Via GovExec.com:

"The Biden’s [Sic] administration’s plan to severely restrict asylum approvals is drawing outcry from the Homeland Security Department employees who would implement the policy, with the staffers calling it unlawful and 'contrary to the moral fabric of our nation.'

Asylum personnel said they would have to violate their oaths to carry out the yet-to-be-implemented policy. They have voiced their concerns to U.S. Citizenship and Immigration Service leadership, who told them at a recent town hall that, assuming the proposal is finalized, they can either follow the guidance or find a new job.

The union that represents USCIS employees—the American Federation of Government Employees Council 119—filed its complaints as a comment on the proposed rule DHS and the Justice Department put forward in February. To be able to apply for asylum, the rule would require immigrants who entered U.S. territory after first traveling through another country to have either applied for asylum elsewhere during their travels, made an appointment at a port of entry through a DHS app or received parole through a limited program."

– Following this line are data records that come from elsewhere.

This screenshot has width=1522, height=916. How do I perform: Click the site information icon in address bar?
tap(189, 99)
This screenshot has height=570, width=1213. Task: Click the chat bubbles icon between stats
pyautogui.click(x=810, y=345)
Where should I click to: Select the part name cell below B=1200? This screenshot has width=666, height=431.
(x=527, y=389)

https://www.govexec.com/workforce/2023/03/federal-asylum-officers-blast-new-biden-rule-contrary-legal-moral-obligations/384640/



The proposed rule:


The Department of Homeland Security (“DHS”) and the Department of Justice (“DOJ”) are issuing a notice of proposed rulemaking (“NPRM” or “proposed rule”) in anticipation of a potential surge of migration at the southwest border (“SWB”) of the United States following the eventual termination of the Centers for Disease Control and Prevention's (“CDC”) public health Order.

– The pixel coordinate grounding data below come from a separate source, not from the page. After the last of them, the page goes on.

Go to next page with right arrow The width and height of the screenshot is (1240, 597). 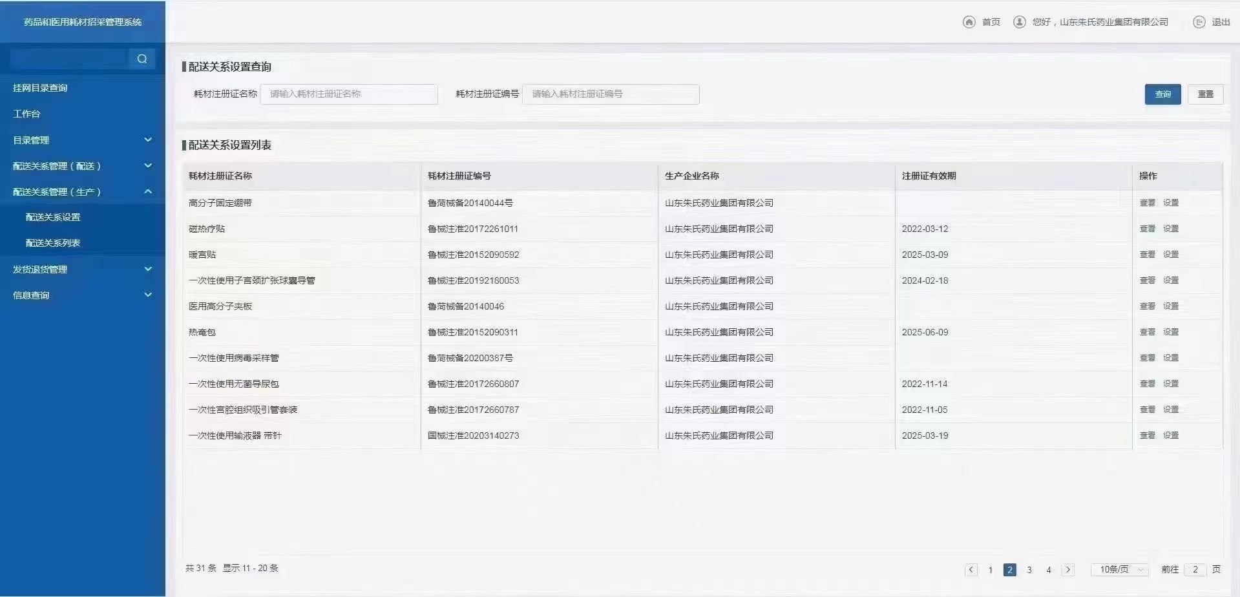(x=1068, y=570)
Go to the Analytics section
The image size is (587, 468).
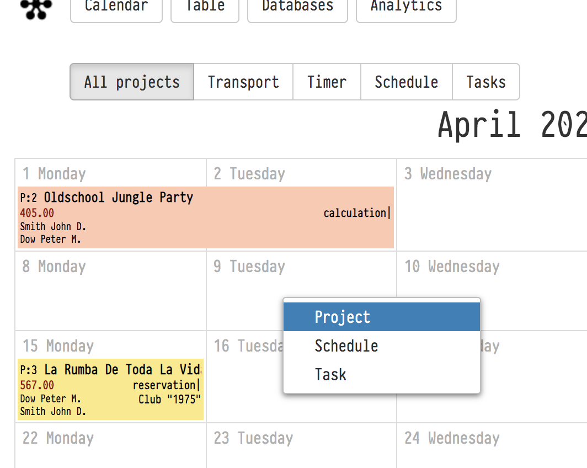(x=406, y=8)
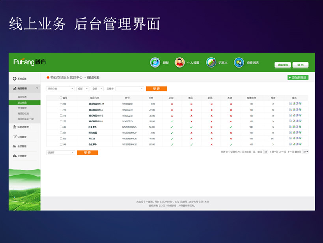Check the select-all checkbox beside 编号 header
This screenshot has height=243, width=323.
pos(61,98)
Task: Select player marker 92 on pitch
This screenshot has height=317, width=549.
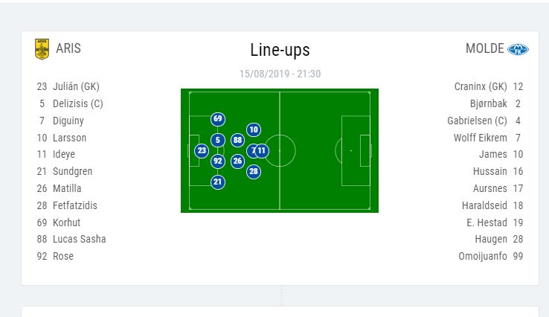Action: [x=217, y=161]
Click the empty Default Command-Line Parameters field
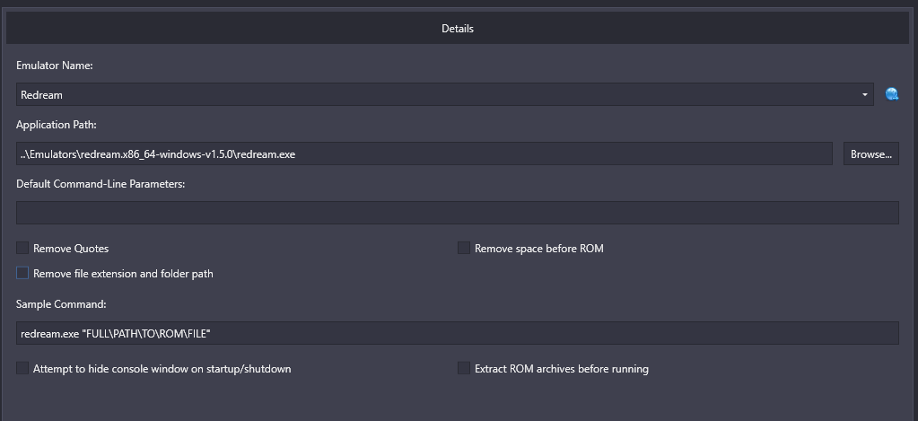Image resolution: width=918 pixels, height=421 pixels. [457, 213]
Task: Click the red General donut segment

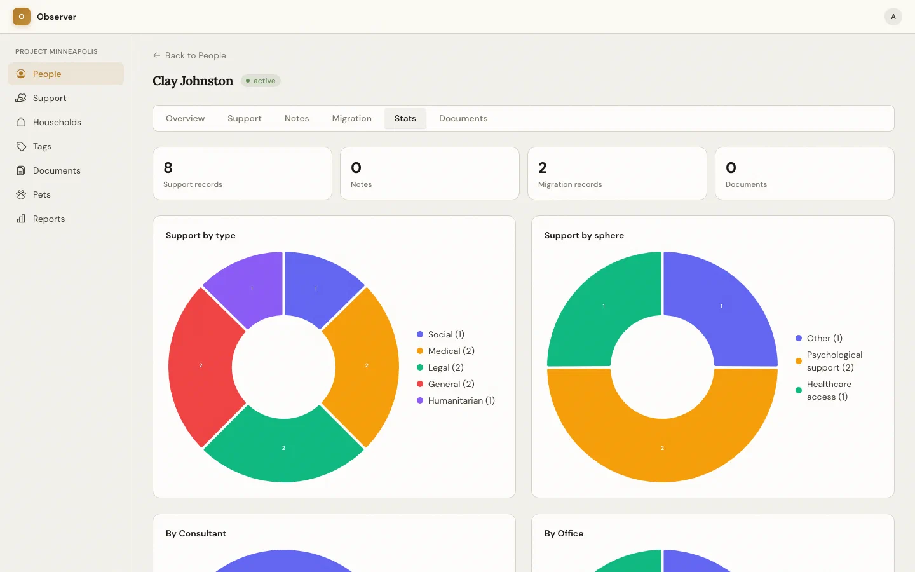Action: [x=200, y=366]
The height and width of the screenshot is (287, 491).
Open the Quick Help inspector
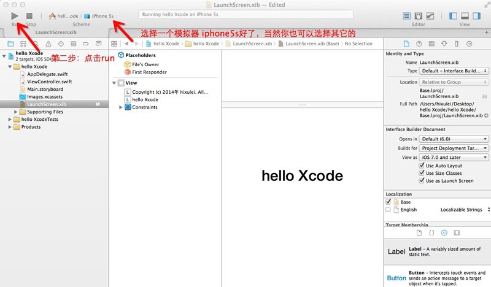(419, 44)
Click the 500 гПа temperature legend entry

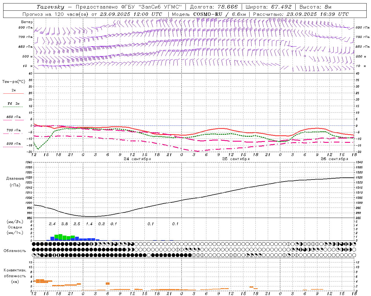coord(13,144)
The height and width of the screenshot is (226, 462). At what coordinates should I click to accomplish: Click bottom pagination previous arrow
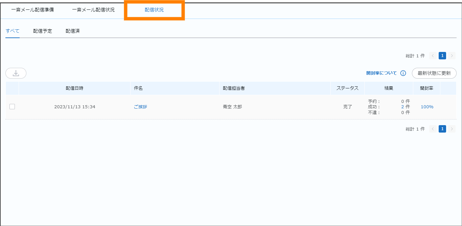[x=433, y=129]
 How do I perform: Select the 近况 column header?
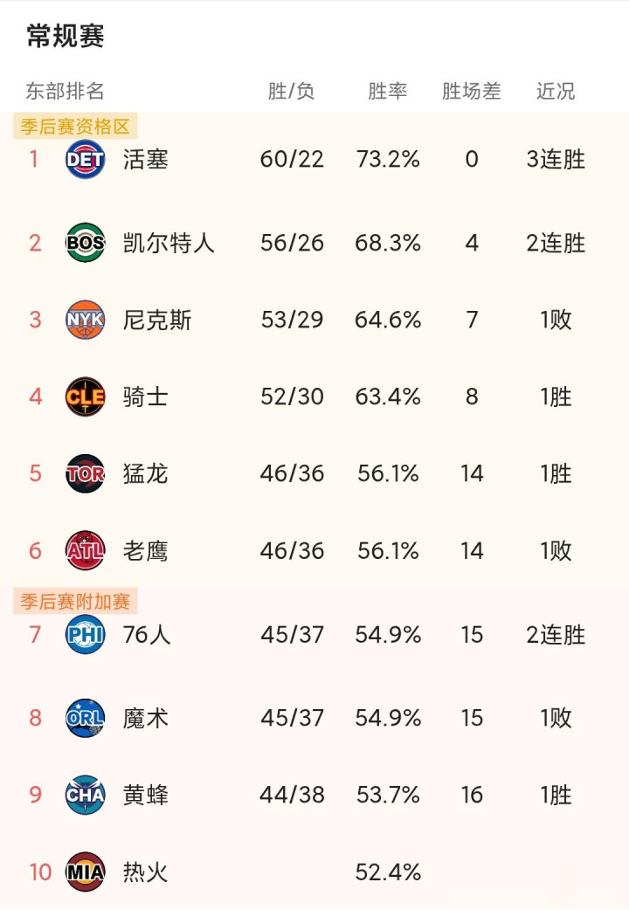coord(556,91)
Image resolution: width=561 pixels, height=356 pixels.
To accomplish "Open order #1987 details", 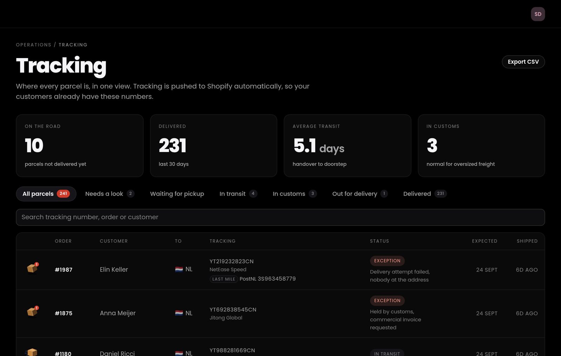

The proposed rule would encourage migrants to avail themselves of lawful, safe, and orderly pathways into the United States, or otherwise to seek asylum or other protection in countries through which they travel, thereby reducing reliance on human smuggling networks that exploit migrants for financial gain. It would do so by introducing a rebuttable presumption of asylum ineligibility for certain noncitizens who neither avail themselves of a lawful, safe, and orderly pathway to the United States nor seek asylum or other protection in a country through which they travel. In the absence of such a measure, which would be implemented on a temporary basis, the number of migrants expected to travel without authorization to the United States is expected to increase significantly, to a level that risks undermining the Departments' continued ability to safely, effectively, and humanely enforce and administer U.S. immigration law, including the asylum system, in the face of exceptionally challenging circumstances.

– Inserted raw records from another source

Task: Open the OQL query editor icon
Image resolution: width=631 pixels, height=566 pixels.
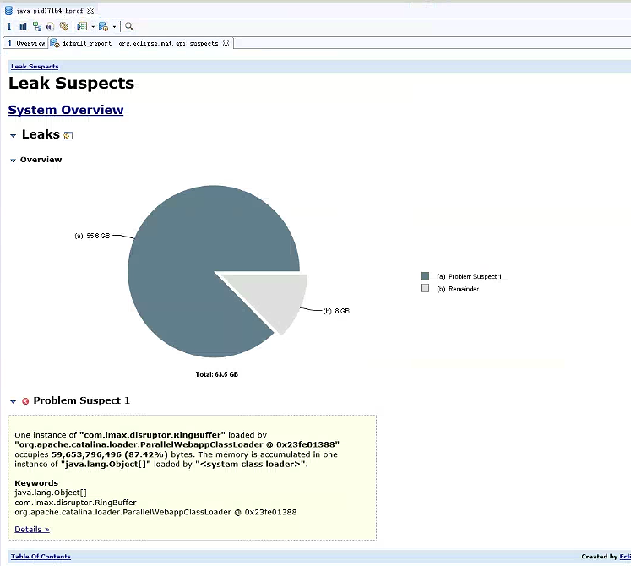Action: click(51, 27)
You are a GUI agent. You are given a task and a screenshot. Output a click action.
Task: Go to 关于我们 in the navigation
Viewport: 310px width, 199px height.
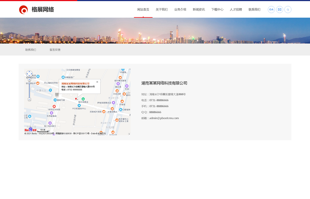[162, 10]
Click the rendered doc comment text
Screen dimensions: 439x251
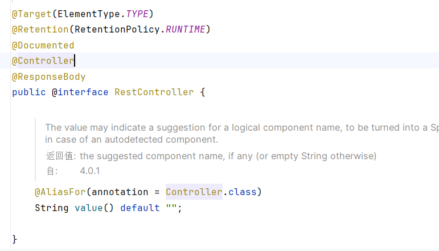(242, 133)
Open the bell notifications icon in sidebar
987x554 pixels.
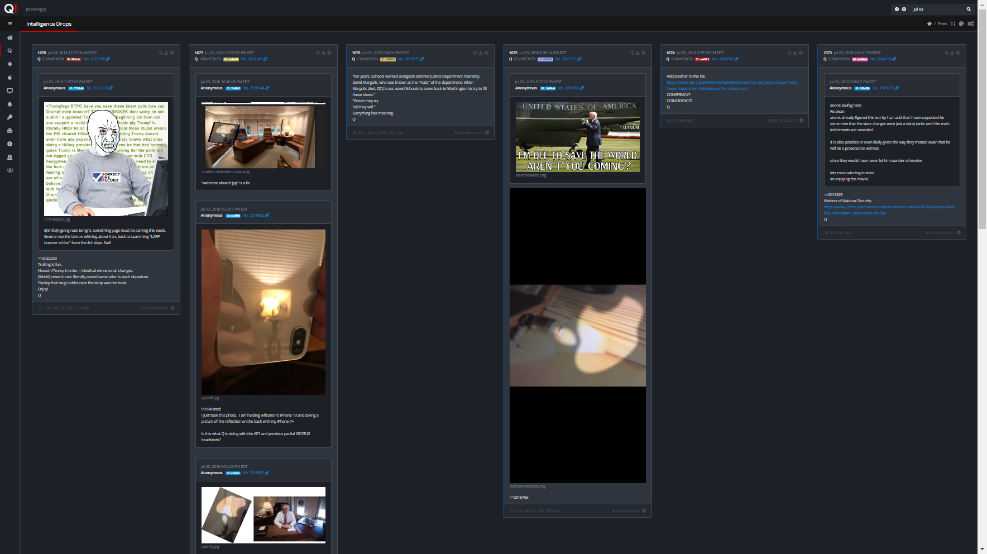pyautogui.click(x=9, y=104)
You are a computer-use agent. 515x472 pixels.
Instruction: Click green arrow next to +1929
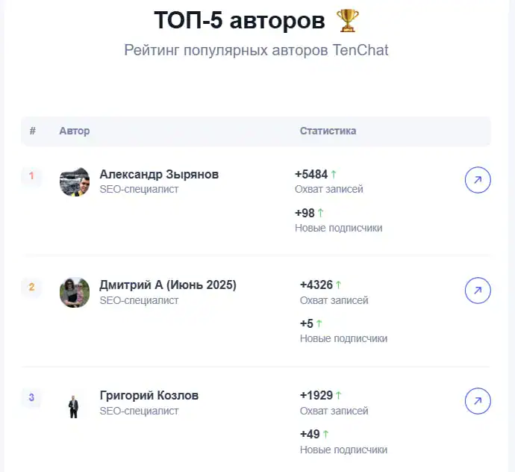[x=338, y=395]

Coupled with an expansion of lawful, safe, and orderly pathways into the United States, the Departments expect the proposed rule to lead to a reduction in the numbers of migrants who seek to cross the SWB without authorization to enter, thereby reducing the reliance by migrants on dangerous human smuggling networks, protecting against extreme overcrowding in border facilities, and helping to ensure that the processing of migrants seeking protection in the United States is done in an effective, humane, and efficient manner.